Thursday, March 7, 2013

Hello Again..

Hello again everyone. It's Riku here. No, I haven't forgotten about you guys, my life just got a bit hectic and I never had the time to finish a post, or even post anything at all. I caught a cold, so that put everything in my world on pause for a day or two. I couldn't go to AWANA and see my kids which made me sad. It also made me think. Is seeing those kids, those four beautiful children, sitting at a small table with them, listening to their verses and helping them find the right crayon for coloring...is that really the highlight of my week? I know I always feel happy after AWANA, but I never thought that missing one week of if would really be able to make me so sad. I've been sad lately, hardly smiling or laughing. Yeah, sure,  I have been watching lots of Anime, catching up on the feew TV shows I enjoy, but I don't really smile anymore. Not real smiles.
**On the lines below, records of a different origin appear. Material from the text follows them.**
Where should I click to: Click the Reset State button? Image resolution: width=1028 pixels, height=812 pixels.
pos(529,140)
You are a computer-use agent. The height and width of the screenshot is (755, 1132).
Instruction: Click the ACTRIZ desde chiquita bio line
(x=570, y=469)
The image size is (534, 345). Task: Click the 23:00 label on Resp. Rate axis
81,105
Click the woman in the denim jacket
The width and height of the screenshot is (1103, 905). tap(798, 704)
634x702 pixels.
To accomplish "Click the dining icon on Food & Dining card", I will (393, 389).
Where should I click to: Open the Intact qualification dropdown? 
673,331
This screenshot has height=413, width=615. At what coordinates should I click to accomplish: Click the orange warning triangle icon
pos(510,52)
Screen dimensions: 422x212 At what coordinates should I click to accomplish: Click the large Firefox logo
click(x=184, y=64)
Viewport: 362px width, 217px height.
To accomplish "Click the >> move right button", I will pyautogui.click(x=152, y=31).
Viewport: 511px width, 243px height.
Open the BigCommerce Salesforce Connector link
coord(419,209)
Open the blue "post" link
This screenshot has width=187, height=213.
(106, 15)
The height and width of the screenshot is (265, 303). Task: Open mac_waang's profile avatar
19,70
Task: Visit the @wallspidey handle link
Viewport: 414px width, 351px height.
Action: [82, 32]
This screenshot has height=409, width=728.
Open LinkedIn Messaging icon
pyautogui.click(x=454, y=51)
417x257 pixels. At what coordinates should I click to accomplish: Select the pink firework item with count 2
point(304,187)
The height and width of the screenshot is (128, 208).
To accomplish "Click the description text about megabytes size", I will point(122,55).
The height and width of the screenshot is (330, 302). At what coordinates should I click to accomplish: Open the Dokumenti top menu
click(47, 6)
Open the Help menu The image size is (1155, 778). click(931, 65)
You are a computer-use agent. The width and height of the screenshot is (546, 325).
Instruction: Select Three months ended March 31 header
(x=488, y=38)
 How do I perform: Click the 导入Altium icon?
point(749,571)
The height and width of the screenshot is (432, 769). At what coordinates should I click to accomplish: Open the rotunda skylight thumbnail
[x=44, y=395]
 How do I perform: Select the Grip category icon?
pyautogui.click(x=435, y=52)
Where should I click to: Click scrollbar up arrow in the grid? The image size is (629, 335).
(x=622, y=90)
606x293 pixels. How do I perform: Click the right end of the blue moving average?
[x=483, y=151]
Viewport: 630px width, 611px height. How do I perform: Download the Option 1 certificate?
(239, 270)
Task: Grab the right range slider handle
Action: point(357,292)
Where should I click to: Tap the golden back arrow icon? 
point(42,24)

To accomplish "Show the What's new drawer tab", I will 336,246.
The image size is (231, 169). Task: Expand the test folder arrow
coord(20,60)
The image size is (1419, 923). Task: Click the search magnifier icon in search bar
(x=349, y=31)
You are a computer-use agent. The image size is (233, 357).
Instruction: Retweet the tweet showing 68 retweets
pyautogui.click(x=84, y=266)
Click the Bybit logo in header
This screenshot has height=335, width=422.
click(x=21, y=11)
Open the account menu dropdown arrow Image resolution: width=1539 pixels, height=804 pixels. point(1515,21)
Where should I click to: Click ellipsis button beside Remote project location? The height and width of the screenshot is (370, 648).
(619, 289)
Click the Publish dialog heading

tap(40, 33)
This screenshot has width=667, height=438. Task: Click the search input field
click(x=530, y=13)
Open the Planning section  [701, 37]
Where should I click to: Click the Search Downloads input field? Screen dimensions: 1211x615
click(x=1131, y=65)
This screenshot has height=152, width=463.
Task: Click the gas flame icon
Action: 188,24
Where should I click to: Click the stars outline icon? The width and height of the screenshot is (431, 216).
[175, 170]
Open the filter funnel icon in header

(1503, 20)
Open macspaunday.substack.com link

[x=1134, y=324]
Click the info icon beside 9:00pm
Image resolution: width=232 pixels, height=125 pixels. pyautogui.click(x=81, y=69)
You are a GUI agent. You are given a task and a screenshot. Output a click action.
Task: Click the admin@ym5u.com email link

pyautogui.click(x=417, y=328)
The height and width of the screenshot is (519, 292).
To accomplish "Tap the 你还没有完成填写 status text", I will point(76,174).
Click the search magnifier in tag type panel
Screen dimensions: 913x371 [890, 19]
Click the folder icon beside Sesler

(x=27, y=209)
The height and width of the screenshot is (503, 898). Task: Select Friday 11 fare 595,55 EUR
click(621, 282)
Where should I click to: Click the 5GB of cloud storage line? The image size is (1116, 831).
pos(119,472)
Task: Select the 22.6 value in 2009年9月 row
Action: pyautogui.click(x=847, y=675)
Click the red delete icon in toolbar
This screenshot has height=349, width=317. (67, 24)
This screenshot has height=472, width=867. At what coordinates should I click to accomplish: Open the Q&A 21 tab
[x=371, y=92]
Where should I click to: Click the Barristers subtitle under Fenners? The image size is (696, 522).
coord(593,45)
I had a friend come visit me this last weekend, let's call her Belle since that is her favorite Disney Princess. Belle came to visit me, stayed with me for three days and two nights, hardly leaving me side even for a minuet. At first I though it would be troublesome, but it turned out that I had really missed all of those things she made me do. I miss having sleep overs with people and going to the mall just to try on the expensive clothes and embarassing friends by showing them a corset you want to get. Yes, I did walk out of my stall just to show Belle the corset of my dreams. $70 over my budget (which is zero dollars sadface). I missed being a girl and going places, hanging out with people and walking everywhere, running around and begging to see a movie at 10 o'clock at night. I don't do any of that anymore. I go places, yeah, but I don't feel like I really am living my life.
I don't feel happy. I feel like everything I have been doing, everything I am doing..it's all just me going through the motions trying my best not to get hurt. It doesn't work. I still get hurt, I've got the scars to prove it, too.
It is rainning here. I'm sitting on my bed, PJs on, listening to the rain in the drain pipe. It must be only a light sprinkle, but it was enough to bring on a memory flash back of the rain when I was younger. I used to hate the rain. I saw it as an ugly sign that God was crying tears of hurt, just like mine. I cried myself to sleep most of the time when I was younger. Starting from about fifth grade up until about my freshman year. I cried every night until I fell asleep.
I guess that's about it for now, catch up with everyone later. BYE!!!!